▶ **Task directions**
Show each line of the records below where the word "computer" occurs.

▶ **Exercise material**
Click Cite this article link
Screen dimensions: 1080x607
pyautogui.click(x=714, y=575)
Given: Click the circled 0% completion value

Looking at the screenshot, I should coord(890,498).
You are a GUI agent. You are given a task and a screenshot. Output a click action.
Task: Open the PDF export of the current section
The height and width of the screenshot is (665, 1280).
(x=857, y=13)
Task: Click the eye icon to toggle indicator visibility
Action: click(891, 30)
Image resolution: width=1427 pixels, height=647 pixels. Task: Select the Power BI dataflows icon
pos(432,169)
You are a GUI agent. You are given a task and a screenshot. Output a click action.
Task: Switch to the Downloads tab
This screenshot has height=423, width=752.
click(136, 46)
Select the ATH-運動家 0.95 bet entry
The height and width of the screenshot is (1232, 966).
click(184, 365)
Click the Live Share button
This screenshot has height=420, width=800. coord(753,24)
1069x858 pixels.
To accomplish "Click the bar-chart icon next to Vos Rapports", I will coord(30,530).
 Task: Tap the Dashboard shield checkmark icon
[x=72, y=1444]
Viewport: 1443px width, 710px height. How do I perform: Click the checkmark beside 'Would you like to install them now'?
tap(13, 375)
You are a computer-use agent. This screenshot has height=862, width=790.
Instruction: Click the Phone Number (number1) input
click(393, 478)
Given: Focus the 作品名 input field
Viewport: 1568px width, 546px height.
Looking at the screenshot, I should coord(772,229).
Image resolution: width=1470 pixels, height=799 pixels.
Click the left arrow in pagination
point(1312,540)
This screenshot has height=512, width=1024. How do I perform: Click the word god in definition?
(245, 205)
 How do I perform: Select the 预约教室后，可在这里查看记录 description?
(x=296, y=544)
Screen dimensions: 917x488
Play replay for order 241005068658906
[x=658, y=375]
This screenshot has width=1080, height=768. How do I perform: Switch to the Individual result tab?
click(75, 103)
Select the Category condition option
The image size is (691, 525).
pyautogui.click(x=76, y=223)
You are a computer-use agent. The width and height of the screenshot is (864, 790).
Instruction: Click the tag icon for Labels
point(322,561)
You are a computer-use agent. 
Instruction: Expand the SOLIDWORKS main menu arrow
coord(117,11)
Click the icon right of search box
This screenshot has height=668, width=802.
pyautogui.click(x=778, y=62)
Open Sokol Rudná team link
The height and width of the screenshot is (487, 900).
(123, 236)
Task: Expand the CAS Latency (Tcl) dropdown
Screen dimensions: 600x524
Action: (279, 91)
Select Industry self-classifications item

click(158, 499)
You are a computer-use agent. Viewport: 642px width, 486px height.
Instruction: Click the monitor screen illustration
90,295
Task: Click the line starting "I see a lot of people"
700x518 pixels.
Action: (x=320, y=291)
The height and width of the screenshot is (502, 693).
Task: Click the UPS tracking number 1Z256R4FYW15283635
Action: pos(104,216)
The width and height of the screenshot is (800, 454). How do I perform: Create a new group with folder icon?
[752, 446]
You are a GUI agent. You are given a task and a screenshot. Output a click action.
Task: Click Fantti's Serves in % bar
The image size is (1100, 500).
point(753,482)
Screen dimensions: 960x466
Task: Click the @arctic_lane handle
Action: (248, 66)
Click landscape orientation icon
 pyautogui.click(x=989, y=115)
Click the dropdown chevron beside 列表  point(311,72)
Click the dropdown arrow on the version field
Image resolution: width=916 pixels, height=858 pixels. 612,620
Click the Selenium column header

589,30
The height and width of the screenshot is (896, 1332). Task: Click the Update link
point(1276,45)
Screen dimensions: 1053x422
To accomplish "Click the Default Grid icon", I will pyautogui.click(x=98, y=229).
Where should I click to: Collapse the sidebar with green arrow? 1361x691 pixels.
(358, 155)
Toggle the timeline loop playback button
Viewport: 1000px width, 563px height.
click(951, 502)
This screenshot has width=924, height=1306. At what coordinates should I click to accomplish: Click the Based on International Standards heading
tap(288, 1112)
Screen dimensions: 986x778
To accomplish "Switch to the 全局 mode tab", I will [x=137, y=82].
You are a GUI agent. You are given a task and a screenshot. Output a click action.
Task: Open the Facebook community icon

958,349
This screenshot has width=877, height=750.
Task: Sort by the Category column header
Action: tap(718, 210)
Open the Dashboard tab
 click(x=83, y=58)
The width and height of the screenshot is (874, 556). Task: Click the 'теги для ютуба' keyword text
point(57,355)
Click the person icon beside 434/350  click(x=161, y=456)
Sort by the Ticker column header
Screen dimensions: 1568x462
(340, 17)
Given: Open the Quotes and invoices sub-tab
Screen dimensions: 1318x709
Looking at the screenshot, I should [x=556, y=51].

▶ **Exercise answer**
You are a computer-use agent. This screenshot has height=862, width=790.
You are a computer-use agent. The width and height of the screenshot is (864, 790).
You are a computer-use agent. 
You are a computer-use agent. Viewport: 642px width, 486px height.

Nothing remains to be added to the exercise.